Otro rasgo por demás destacadle en las Imágenes de Antoni Miró, es la proposición del conflicto, de la disyunción, de la relación simbiótica entre contrarios. “Bicornis” conjuga con enorme eficacia el cálido primitivismo de un rinoceronte con el paisaje difuso, saturado de totemicidades tecno-industriales que suelen proliferar en las periferias urbanas. “Zebres-op” acopla la arenosidad litográfica de un fondo anaranjado con la sorprendente, rítmica geometricidad desplegada por la naturaleza en el pelaje de los bellos animales. A través de un encuadre de estirpe fotográfica “Xemeneies” descontextualiza, nutre de ambigüedades a las chimeneas gaudinianas de la casa Batlló; al objeto ornamentalmente subsidiario se le sobreimprime la vigorosa densidad de una forma escultórica puesta en escena casi con la intencionalidad de un ready-made gráfico.

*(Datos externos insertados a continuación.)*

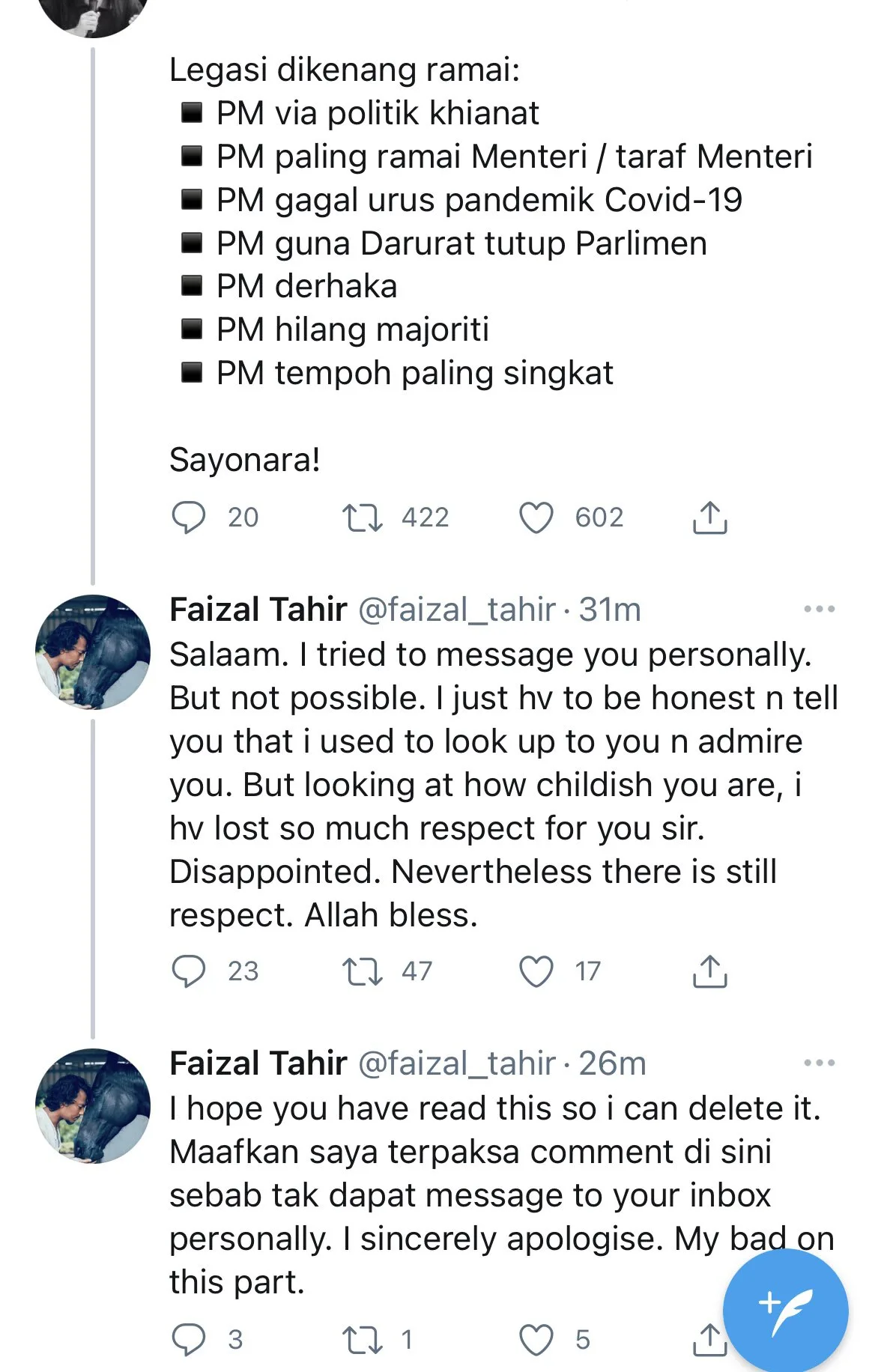Viewport: 875px width, 1372px height.
Task: Open the @faizal_tahir handle on 31m tweet
Action: tap(457, 610)
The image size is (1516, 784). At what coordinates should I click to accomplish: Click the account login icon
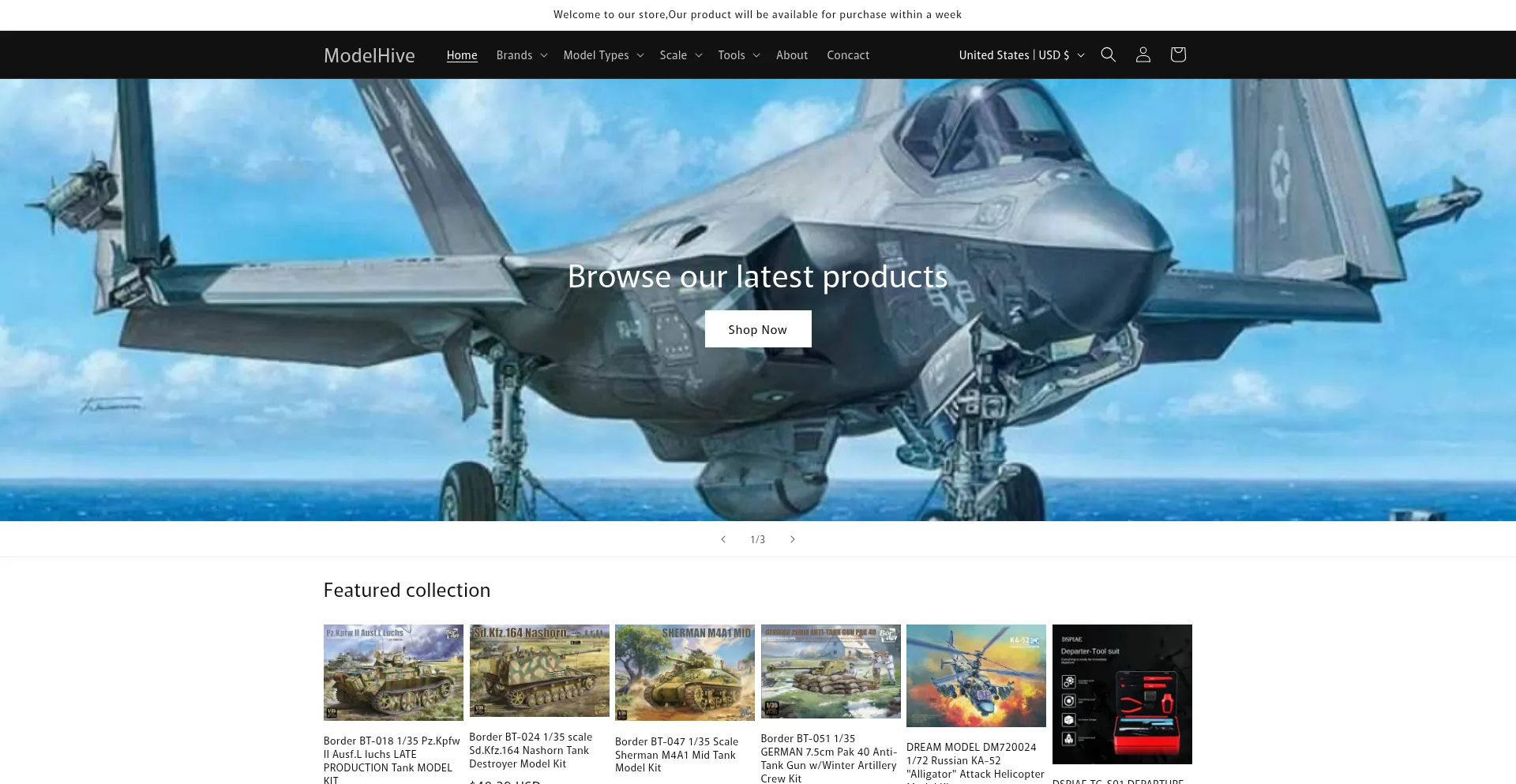[1143, 54]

Es, en consecuencia, gracias a este vitalísimo encajero de imágenes que recuperamos la capacidad de mirar con detenimiento, con fruición, reflexivamente. Desmontando ese viejo paradigma enciclopedista, y profundamente reaccionario, que el goce sensorial, el casi lujurioso deleite de la contemplación, nada tienen que ver con el rigor conceptual, con la introspección analítica. En el ejercicio creador de Antoni Miró, afortunadamente en el de muchos otros, el arte vuelve a contaminarse con las peripecias de la vida, con todas las peripecias de la vida.
1. Vicente Aguilera Cerní: “El arte impugnado”. Editorial Cuadernos para el Diálogo. Madrid, 1969.
2. Theodor Adorno: “Consginas”. Amorrorto editores. Buenos Aires, 1993.